Speaking of Nicholas Royle, I’ve read more stories either written, published or anthologised by him than by anyone else. A staunch advocate of the short story, he has done as much as anyone to promote the form in this country. I’ve greatly enjoyed his most recent collections, the trilogy London GothicManchester Uncanny and Paris Fantastique (Confingo) but I’ll go with this earlier story, included in his collection Mortality and first published in 1992. It’s a tale of love, betrayal and football – all of which are guaranteed to pique my interest – but what I admire most about it is the way Royle blends realism and surrealism – the cast of the title is something completely unexpected. The image of a goalkeeper frozen in mid-air as he makes the save of his life is one that has lodged in my brain for years. It was an early lesson for me in how the short story can be the perfect vehicle for seeing reality at a slant, for encompassing the bizarre.
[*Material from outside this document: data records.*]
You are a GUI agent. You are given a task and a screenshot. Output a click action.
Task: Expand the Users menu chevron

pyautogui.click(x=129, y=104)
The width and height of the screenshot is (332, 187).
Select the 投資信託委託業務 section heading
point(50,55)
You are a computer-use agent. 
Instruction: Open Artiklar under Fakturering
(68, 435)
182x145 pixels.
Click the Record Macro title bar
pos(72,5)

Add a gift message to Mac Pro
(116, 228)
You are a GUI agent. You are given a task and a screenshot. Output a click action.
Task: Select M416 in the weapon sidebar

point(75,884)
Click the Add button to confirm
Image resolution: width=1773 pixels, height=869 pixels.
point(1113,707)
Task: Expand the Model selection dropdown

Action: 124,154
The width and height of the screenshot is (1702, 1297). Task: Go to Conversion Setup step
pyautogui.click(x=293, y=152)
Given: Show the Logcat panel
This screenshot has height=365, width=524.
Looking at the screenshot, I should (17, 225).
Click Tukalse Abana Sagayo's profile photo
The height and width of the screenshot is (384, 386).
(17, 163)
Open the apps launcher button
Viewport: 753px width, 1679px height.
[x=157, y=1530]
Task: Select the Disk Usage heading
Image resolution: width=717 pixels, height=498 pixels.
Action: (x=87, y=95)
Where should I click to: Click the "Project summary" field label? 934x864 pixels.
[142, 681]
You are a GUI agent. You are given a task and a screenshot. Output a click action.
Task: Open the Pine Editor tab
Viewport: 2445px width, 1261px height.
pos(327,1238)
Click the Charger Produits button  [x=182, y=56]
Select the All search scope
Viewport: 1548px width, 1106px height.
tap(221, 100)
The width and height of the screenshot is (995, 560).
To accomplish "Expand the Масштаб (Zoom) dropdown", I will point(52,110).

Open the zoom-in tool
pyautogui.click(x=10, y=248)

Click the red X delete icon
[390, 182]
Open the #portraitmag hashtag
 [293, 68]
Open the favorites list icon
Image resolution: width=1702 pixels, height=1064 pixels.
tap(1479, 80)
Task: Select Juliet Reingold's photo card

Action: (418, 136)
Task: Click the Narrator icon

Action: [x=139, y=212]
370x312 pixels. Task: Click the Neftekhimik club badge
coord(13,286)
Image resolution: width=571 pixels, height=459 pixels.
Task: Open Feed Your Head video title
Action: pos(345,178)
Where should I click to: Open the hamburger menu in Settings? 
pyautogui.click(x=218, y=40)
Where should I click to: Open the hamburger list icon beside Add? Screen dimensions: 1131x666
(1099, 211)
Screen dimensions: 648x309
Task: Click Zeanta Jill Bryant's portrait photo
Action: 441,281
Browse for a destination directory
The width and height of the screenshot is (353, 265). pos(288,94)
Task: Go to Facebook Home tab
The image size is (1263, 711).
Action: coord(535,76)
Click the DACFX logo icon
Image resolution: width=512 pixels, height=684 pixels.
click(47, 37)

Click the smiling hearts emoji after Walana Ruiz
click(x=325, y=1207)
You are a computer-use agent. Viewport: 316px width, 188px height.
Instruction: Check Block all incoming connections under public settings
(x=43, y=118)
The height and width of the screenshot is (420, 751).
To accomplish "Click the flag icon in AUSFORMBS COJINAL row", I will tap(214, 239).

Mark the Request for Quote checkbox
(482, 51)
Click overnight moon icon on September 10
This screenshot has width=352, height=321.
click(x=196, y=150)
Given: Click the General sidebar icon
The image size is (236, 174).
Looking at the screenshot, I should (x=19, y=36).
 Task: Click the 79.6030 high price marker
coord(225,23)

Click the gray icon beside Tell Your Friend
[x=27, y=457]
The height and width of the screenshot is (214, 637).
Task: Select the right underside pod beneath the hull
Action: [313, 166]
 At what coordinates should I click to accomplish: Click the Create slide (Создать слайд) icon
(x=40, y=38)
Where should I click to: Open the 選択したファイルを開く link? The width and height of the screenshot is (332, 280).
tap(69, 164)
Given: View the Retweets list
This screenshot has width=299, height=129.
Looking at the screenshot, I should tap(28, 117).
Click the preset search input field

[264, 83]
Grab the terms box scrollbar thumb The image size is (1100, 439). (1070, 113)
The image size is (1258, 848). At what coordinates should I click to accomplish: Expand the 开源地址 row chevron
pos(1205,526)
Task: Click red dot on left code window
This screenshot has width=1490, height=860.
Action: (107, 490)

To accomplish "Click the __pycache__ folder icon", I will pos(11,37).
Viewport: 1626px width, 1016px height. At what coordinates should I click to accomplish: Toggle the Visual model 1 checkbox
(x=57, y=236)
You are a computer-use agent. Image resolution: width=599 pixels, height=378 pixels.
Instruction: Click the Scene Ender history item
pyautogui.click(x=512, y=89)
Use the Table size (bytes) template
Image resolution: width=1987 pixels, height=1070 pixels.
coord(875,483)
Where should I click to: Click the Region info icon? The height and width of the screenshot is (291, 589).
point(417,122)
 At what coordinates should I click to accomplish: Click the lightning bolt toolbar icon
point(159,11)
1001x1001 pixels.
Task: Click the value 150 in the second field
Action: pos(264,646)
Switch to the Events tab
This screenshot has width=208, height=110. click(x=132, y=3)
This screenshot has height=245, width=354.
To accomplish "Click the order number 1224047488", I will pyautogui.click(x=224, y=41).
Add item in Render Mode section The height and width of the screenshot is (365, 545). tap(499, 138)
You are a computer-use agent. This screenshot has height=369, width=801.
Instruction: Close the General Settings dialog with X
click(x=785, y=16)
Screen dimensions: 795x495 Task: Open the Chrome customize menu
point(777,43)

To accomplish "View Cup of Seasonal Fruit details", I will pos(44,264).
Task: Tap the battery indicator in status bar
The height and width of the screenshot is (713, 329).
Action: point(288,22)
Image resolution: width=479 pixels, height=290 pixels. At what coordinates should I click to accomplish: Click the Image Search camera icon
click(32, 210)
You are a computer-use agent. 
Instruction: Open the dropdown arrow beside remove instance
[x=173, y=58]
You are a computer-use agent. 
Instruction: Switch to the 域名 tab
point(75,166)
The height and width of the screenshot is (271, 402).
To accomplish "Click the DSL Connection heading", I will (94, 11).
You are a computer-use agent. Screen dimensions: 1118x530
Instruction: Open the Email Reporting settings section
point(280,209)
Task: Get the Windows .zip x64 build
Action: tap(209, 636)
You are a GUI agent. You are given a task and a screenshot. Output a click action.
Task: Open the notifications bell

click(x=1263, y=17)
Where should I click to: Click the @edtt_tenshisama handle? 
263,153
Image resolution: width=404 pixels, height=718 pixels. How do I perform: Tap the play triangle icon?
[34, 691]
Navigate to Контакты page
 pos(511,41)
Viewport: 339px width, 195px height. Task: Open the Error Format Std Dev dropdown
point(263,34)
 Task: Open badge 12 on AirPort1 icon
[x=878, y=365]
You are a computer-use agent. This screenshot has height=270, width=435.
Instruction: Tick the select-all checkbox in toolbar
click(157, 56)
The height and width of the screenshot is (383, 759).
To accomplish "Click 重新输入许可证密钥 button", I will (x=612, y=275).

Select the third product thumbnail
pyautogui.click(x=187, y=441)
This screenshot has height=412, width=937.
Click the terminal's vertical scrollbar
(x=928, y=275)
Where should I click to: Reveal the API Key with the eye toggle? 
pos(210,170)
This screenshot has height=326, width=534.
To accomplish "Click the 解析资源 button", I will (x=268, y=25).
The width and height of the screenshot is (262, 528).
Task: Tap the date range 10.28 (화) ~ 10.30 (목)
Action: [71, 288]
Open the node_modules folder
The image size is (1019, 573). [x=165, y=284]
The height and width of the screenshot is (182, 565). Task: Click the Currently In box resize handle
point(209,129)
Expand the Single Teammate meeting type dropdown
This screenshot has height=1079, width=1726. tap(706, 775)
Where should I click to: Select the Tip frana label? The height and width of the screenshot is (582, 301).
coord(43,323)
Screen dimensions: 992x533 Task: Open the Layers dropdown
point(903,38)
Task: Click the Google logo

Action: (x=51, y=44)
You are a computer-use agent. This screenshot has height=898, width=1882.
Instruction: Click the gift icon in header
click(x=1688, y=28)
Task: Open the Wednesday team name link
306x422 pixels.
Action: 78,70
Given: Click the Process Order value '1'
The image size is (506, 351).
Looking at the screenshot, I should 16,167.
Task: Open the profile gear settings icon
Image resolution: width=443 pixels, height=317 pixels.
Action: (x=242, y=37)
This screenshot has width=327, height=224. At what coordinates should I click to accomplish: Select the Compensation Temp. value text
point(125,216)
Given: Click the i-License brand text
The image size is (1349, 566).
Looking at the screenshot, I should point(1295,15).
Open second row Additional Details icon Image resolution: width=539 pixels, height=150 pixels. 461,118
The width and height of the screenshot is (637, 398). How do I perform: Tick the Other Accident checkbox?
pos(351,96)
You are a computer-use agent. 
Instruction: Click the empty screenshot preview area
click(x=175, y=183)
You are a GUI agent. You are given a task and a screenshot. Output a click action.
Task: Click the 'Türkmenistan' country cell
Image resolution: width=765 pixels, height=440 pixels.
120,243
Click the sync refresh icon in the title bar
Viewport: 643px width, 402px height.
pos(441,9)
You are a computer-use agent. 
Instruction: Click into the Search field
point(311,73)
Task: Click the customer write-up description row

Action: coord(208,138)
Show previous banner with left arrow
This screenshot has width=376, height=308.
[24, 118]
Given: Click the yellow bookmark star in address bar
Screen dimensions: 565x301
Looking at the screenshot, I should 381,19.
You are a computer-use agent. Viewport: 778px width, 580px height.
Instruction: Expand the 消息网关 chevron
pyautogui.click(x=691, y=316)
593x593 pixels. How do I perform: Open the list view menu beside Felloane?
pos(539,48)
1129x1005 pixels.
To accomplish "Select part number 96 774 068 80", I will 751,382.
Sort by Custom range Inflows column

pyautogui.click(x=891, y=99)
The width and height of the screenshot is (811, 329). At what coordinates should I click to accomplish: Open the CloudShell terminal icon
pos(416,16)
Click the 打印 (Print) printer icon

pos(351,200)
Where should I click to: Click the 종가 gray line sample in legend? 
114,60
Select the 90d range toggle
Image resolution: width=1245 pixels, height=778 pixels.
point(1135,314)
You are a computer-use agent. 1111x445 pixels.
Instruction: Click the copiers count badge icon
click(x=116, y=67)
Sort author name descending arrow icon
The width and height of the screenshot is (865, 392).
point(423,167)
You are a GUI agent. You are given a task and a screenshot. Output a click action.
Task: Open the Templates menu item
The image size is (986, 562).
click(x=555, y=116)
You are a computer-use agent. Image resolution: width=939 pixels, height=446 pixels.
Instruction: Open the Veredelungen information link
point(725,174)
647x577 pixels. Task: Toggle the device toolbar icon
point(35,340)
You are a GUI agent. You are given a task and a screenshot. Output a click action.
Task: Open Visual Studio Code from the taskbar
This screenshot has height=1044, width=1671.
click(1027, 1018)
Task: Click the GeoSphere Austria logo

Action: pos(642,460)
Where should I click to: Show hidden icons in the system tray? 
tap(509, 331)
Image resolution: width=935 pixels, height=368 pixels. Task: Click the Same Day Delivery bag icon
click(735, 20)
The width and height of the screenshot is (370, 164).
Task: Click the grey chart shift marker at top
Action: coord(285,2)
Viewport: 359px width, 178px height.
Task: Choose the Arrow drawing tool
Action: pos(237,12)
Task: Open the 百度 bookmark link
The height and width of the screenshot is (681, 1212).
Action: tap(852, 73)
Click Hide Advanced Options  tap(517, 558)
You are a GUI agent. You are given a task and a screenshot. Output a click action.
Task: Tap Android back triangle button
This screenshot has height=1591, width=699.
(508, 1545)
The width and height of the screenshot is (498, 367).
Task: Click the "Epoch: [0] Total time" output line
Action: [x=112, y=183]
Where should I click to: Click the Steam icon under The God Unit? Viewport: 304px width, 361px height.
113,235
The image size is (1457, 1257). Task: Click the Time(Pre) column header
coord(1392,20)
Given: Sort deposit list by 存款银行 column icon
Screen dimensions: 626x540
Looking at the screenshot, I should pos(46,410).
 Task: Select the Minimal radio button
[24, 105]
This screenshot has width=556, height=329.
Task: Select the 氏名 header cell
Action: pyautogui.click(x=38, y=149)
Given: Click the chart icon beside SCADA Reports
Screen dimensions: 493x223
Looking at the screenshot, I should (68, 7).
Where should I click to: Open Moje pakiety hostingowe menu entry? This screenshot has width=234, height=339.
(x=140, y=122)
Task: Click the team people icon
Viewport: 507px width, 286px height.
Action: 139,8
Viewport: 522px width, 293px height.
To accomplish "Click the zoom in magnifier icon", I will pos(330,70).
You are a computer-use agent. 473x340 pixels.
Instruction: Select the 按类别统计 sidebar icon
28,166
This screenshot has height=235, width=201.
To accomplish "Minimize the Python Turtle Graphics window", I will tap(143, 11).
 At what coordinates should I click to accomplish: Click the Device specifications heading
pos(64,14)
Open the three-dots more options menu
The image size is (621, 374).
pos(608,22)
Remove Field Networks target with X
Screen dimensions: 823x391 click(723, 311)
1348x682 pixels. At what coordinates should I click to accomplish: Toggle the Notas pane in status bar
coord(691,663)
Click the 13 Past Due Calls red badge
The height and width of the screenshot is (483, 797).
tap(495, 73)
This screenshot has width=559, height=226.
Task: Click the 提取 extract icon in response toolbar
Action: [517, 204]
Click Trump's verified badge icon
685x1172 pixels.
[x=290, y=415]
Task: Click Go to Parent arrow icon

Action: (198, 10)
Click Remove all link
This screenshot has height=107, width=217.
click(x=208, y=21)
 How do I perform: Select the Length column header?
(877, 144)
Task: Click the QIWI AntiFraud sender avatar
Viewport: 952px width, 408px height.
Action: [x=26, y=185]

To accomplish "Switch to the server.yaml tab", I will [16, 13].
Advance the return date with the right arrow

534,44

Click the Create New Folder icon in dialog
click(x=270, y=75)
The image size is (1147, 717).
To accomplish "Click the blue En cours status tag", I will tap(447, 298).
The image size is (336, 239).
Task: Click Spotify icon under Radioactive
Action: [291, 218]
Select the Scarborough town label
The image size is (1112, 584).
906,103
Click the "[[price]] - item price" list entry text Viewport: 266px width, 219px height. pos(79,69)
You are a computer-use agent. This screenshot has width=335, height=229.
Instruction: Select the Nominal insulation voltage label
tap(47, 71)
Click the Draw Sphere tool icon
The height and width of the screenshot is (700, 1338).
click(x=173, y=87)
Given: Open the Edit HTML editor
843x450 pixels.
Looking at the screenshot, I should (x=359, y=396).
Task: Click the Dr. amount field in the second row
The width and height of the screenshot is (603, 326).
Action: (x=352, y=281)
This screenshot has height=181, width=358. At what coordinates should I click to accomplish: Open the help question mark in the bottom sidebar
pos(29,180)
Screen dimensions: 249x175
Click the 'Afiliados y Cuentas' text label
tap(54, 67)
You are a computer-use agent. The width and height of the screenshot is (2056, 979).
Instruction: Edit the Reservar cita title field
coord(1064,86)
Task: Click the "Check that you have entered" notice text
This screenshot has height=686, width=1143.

First published in Interzone #63, 1992; collected in Mortality, Serpent’s Tail 2006

‘The Two-Body Problem’ by Ruby Cowling

Another thing that the short story does really well is experiment with different forms. But the best stories don’t merely use unusual forms for the sake of it – they marry the form to the content. Ruby Cowling’s story, from her collection This Paradise, has two narrators and their texts are laid out side by side on the page. So far so interesting, but it’s only when we learn that the two narrators are twins that the story starts to take on added significance. Their different stories echo and fight each other, come together and part as the twins navigate their way through childhood and adolescence and into adulthood.